Your answer should be the exact lines of the data below from the one containing "The image size is (711, 537)." through the one containing "Click the Instaluj button"; please include nothing else.

* [Input records]
• • • •

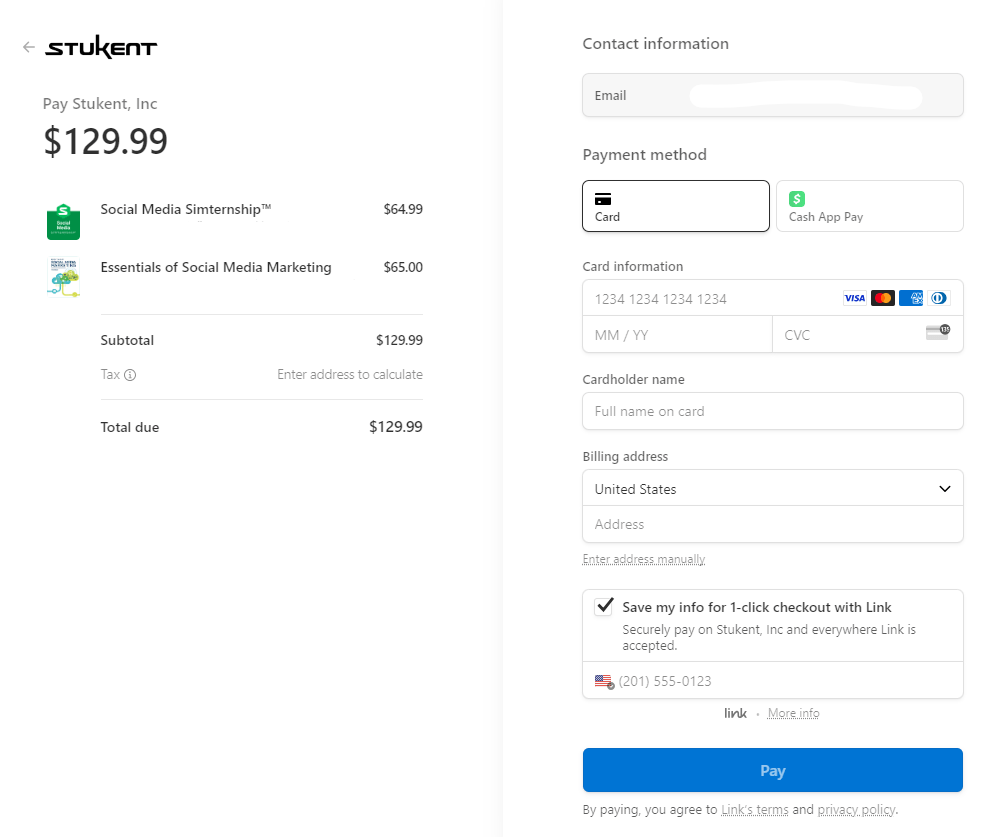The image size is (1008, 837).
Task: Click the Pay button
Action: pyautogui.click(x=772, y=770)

• • • •

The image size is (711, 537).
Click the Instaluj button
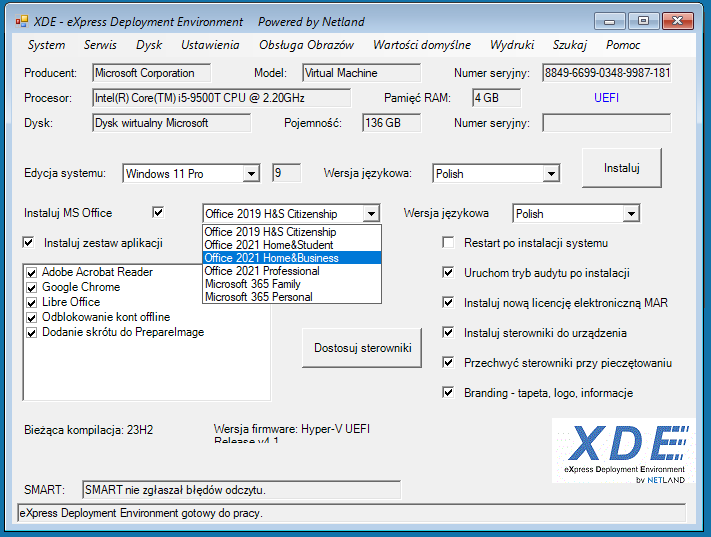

• • • •

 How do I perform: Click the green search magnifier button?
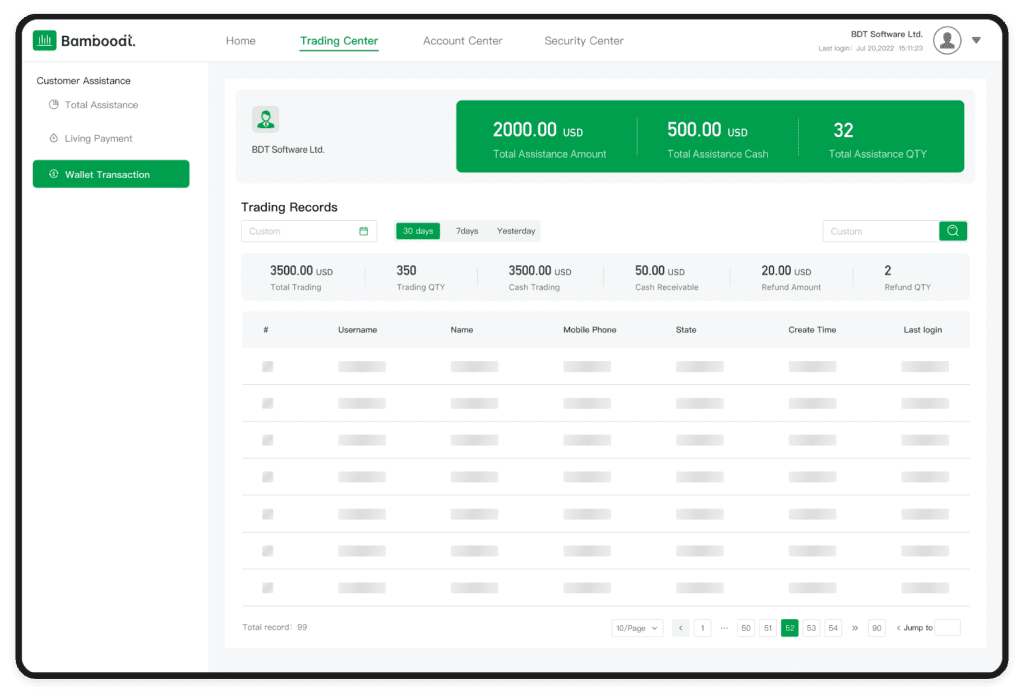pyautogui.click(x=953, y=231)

• • • •

* [Response for this exercise]
The image size is (711, 537).
Click the Instaluj button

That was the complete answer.